PASSAGE TO READ:
════════════════

Line Charts & Scatter Plots

January 29, 2025

Line Plots


Mainly use line charts to display trends over time.

Data Setup

library(tidyverse)
library(vdemdata)
myData <- vdem %>% 
  mutate(region = e_regionpol_6C) %>%   ## make a better region variable
  mutate(region = case_match(region,    # new variable called region
                        1 ~ "Eastern Europe", 
                        2 ~ "Latin America",  
                        3 ~ "Middle East",   
                        4 ~ "Africa", 
                        5 ~ "The West", 
                        6 ~ "Asia")) %>%
    select(country_name, year, v2x_egaldem, v2x_polyarchy, v2x_delibdem, region, v2x_regime, e_peaveduc)

Data Setup

lineData <- myData %>% 
  group_by(year) %>% 
  summarize(democracy = mean(v2x_polyarchy, na.rm = TRUE))

Line Chart

ggplot(lineData, aes(x = year, y = democracy))

Line Chart

Use geom_line() to specify line chart

ggplot(lineData, aes(x = year, y = democracy)) +
  geom_line()

Add some labels

Code
ggplot(lineData, aes(x = year, y = democracy)) +
  geom_line() +
  labs(x = "Year",
       y = "Average Electoral Democracy",
       title = "Average Global Electoral Democracy",
       caption = "Source: V-Dem Data")

Choose a theme you like, and maybe change some colors

Code
ggplot(lineData, aes(x = year, y = democracy)) +
  geom_line(color = "coral3") +
  labs(x = "Year",
       y = "Average Electoral Democracy",
       title = "Average Global Electoral Democracy",
       caption = "Source: V-Dem Data") +
  theme_classic()

Add another dimension

Plot by world region: We need to recreate the data

lineDataRegion <- myData %>% 
  group_by(year, region) %>% 
  summarize(democracy = mean(v2x_polyarchy, na.rm = TRUE))
glimpse(lineDataRegion)
Rows: 1,404
Columns: 3
Groups: year [234]
$ year      <dbl> 1789, 1789, 1789, 1789, 1789, 1789, 1790, 1790, 1790, 1790, …
$ region    <chr> "Africa", "Asia", "Eastern Europe", "Latin America", "Middle…
$ democracy <dbl> 0.01000000, 0.02587500, 0.09600000, 0.03077778, 0.01942857, …

Add color = region to aes; remove color from geom_line(); update data; update legend

ggplot(lineDataRegion, aes(x = year, y = democracy, color = region)) +
  geom_line() +
  labs(x = "Year",
       y = "Average Electoral Democracy",
       title = "Average Electoral Democracy by Region",
       caption = "Source: V-Dem Data",
       color = "Region") +
  theme_bw()

Code
ggplot(lineDataRegion, aes(x = year, y = democracy, color = region)) +
  geom_line() +
  labs(x = "Year",
       y = "Average Electoral Democracy",
       title = "Average Electoral Democracy by Region",
       caption = "Source: V-Dem Data",
       color = "Region") +
  theme_bw()

Color Blindness


  • Color Vision Deficiency (CVD) or color blindness affects 8 percent of men and 1 in 200 women (including me!)

════════════════

DATA SEGMENT:
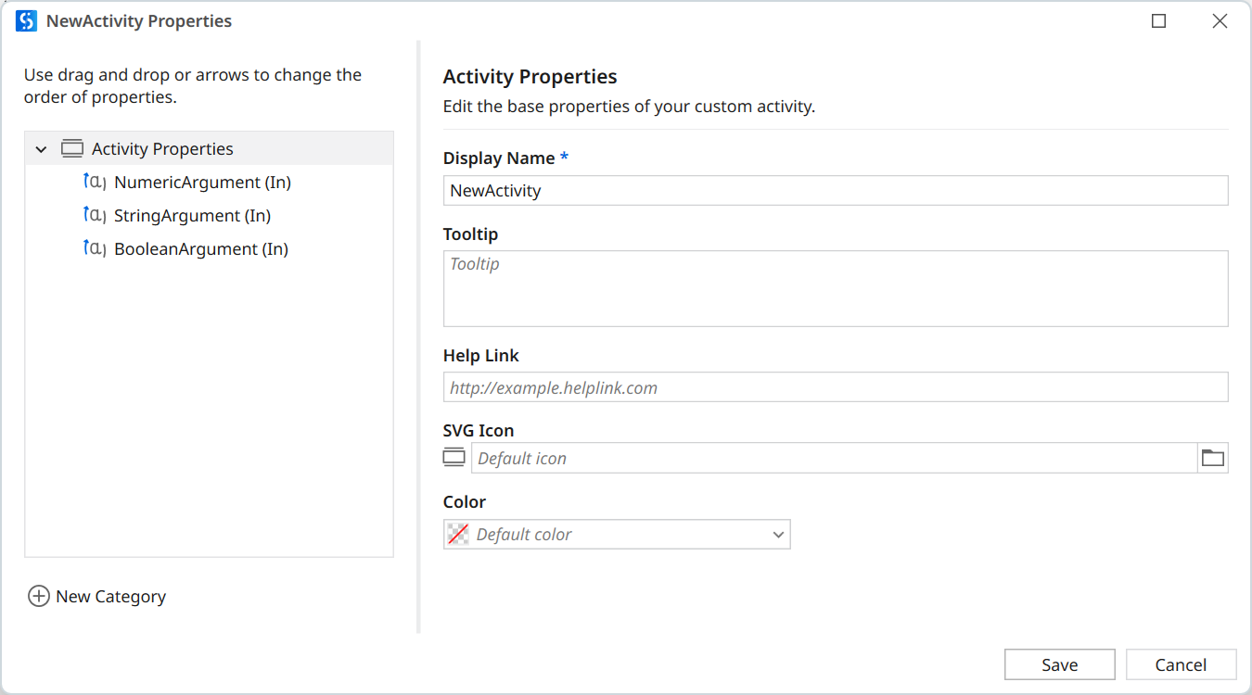Select StringArgument (In) in the tree
The width and height of the screenshot is (1252, 695).
click(192, 216)
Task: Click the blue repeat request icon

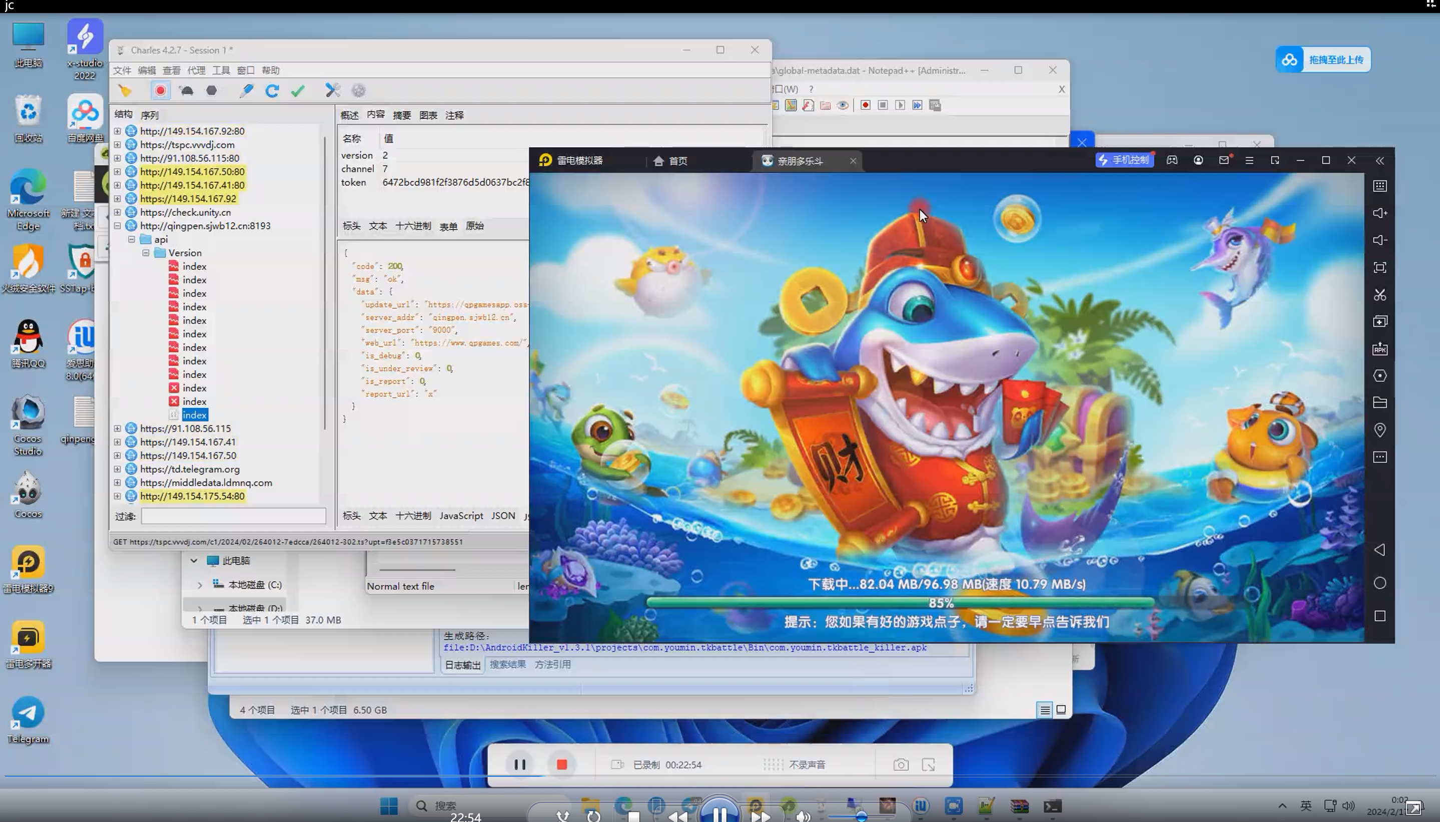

════════════════

SET EXERCISE A: Which six region names does the line chart tutorial assign to the values 1 through 6?
SET EXERCISE B: Reproduce the passage of the line chart tutorial that begins at the words "library(tidyverse)" and stops after "region, v2x_regime, e_peaveduc)".
The listing is separate material, unrelated to the line chart tutorial.

FINAL RESULT A: Eastern Europe, Latin America, Middle East, Africa, The West, Asia

FINAL RESULT B:
library(tidyverse)
library(vdemdata)
myData <- vdem %>% 
  mutate(region = e_regionpol_6C) %>%   ## make a better region variable
  mutate(region = case_match(region,    # new variable called region
                        1 ~ "Eastern Europe", 
                        2 ~ "Latin America",  
                        3 ~ "Middle East",   
                        4 ~ "Africa", 
                        5 ~ "The West", 
                        6 ~ "Asia")) %>%
    select(country_name, year, v2x_egaldem, v2x_polyarchy, v2x_delibdem, region, v2x_regime, e_peaveduc)